„Wohlan, alle, die ihr durstig seid, kommt her zum Wasser, auch wer kein Geld hat! Kommt, kauft und esst, kommt kauft ohne Geld und ohne Bezahlung Wein und Milch!" (Jesaja 55,1)
In meinem Dorf gibt es einmal im Jahr den Tag der Gabe. Jeder bringt mit, was er anzubieten hat: Fahrräder, die ihre Zeit hatten, kaum getragene Kleider, gelesene Bücher, Spielzeug, aus dem die Kinder herausgewachsen sind. Man stellt alles auf Tische vor dem Gemeindehaus, und jeder bedient sich. Eine wahre Schatzkammer, wo alles kostenlos ist — für einen Tag.
Aber am nächsten Tag kehrt die Wirklichkeit zurück. Beim Bäcker wehe dem, der sein Zahlungsmittel vergessen hat! Die Kostenlosigkeit ist in unserer Welt die Ausnahme. Eine Klammer, die man schnell wieder schließt. Für alles andere braucht man eine Karte, einen Code, ein Terminal.
Und wir übertragen, ohne es immer zu merken, diese Logik auf Gott. Als müsste man auch dort „mit sich selbst bezahlen". Anstrengungen anhäufen, Pluspunkte, Beweise guten Willens, um seine Liebe zu verdienen. Als hätte die Gnade einen Tarif, und wir ein Guthaben vorzuweisen.

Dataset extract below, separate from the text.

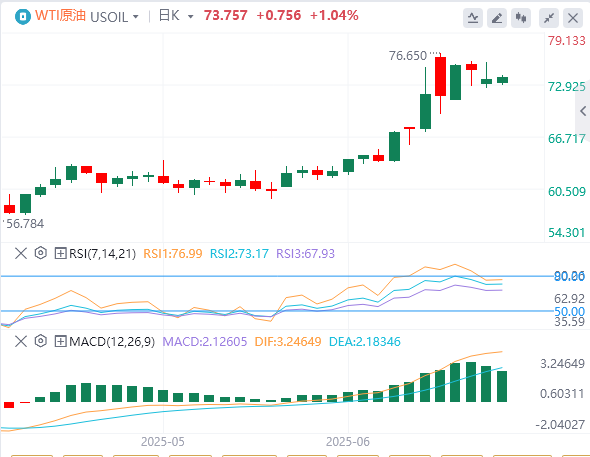Click the blue WTI crude oil logo
This screenshot has width=590, height=457.
[23, 17]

Bei Gott dauert der Tag der Gabe das ganze Jahr. Die Gnade kennt keine Inflation. Sie wird nicht verkauft, nicht verhandelt, nicht verdient. Der Seelenfrieden, die Vergebung, die tiefe Freude, die nicht mehr von den Umständen abhängt — kein Zahlungsterminal könnte diese Güter verbuchen. Sie können nur empfangen werden.

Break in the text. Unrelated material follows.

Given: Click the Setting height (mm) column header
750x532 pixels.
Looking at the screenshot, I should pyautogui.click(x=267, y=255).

Der Prophet Jesaja rief es schon aus: „Kommt, kauft ohne Geld und ohne Bezahlung…" Das ist eine Logik, die entwaffnet: man kommt kaufen, ohne zu zahlen. Das ist das Evangelium vor dem Evangelium.
Christus wartet nicht darauf, dass wir reich an Verdiensten sind, um uns willkommen zu heißen. Er bittet uns einfach, mit leeren Händen zu kommen, bereit zu empfangen.
„Denn aus Gnade seid ihr gerettet durch Glauben, und das nicht aus euch: Gottes Gabe ist es."